Sec. 3.  EFFECTIVE DATE; IMPLEMENTATION; FORMS

(a)  This act shall take effect on passage.

(b)  The department of health shall implement the requirements of this act within 90 days of its effective date.  If necessary to implement this act, the department may adopt emergency rules under section 844 of Title 3.

(c)  The department of health shall develop forms to assist with the implementation of this act.

(Committee vote:  5-1-0)

Reported favorably with recommendation of amendment by Senator Gander for the Committee on Finance.

The Committee recommends that the recommendation of amendment of the Committee on Judiciary be amended in Sec. 2, 18  V.S.A. § 4472a(e), by striking out the figure “$50.00” and inserting in lieu thereof the figure $100.00

(Committee vote: 6-0-1)

RECOMMENDATION OF AMENDMENT OF THE COMMITTEE ON JUDICIARY TO S. 76 TO BE OFFERED BY SENATOR ILLUZZI

Senator Illuzzi moves to amend the recommendation of amendment of the Committee on Judiciary in Sec. 2, 18 V.S.A. by striking out §4472d in its entirety and inserting in lieu thereof the following:

§ 4472d.  CRIMINAL ENFORCEMENT; ADMINISTRATIVE SANCTIONS; RETENTION OF SEIZED PROPERTY

(a)  A person who has in his or her possession a valid medical marijuana patient registration card or a caregiver authorization card and who is in compliance with the requirements of this subchapter, including the possession limits in subdivision 4472(5) of this title, shall not be charged or prosecuted under subsection 4230(a) of Title 18 if a state’s attorney, in his or her discretion, believes it was possessed for a medical use. 

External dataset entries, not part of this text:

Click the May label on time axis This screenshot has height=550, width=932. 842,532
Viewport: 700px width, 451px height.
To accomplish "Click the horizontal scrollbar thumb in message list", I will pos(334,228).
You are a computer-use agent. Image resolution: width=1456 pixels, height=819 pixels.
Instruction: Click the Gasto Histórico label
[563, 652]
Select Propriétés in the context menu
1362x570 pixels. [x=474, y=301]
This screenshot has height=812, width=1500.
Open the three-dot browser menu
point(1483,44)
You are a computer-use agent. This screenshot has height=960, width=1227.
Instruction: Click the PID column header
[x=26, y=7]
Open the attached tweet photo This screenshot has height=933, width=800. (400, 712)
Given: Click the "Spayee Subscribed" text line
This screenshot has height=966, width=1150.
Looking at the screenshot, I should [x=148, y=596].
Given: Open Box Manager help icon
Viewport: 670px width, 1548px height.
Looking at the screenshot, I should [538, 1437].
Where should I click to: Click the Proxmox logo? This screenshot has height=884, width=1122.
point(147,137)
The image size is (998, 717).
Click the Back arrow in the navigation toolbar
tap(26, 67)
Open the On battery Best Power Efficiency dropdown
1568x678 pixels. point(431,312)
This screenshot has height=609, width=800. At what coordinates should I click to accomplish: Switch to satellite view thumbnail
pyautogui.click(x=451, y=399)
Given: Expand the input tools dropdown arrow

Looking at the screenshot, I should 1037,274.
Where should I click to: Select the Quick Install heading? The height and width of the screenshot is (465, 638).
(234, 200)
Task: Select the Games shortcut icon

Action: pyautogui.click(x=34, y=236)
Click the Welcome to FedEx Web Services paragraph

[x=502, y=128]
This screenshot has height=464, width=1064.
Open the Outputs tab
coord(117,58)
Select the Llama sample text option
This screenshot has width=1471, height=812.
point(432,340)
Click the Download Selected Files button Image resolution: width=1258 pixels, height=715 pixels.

(b)  Dismissal of criminal prosecution by court.  The district court may, pursuant to Rule 48(b)(2) of the Vermont Rules of Criminal Procedure, dismiss a prosecution under subsection 4230(a) of Title 18 if the court determines, based on available information, that the person charged had in his or her possession a valid marijuana patient registration card or a caregiver authorization card and was in compliance with the requirements of this subchapter.

(c)  A physician who has made an assessment under subdivision 4472a(b)(1) of this title shall not be subject to arrest, prosecution, or disciplinary action under chapter 23 of Title 26, penalized in any manner, or denied any right or privilege under state law in connection with a patient’s use of medical marijuana under the provisions of this subchapter.

(d)  No person shall be subject to prosecution for constructive possession, conspiracy, or any other offense for simply being in the presence or vicinity of the medical use of marijuana as permitted under this subchapter.

(e)  A law enforcement officer shall not be required to return marijuana seized from a registered patient or registered caregiver.

NOTICE CALENDAR

Committee Bill for Notice

S. 149

An act relating to educational assistance for national guard members.

By the Committee on Education.

CONFIRMATIONS

     The following appointments will be considered by the Senate, as a group, under suspension of the Rules, as moved by the President pro tempore, for confirmation together and without debate, by consent thereby given by the Senate.  However, upon request of any senator, any appointment may be singled out and acted upon separately by the Senate, with consideration given to the report of the Committee to which the appointment was referred, and with full debate; and further, all appointments for the positions of Secretaries of Agencies, Commissioners of Departments, Judges, Magistrates, and members of the Public Service Board shall be fully and separately acted upon.

Jonathan Wood of Jeffersonville – Commissioner of the Department of Forests, Parks and Recreation – By Senator Lyons for the Committee on Natural Resources and Energy.  (3/12)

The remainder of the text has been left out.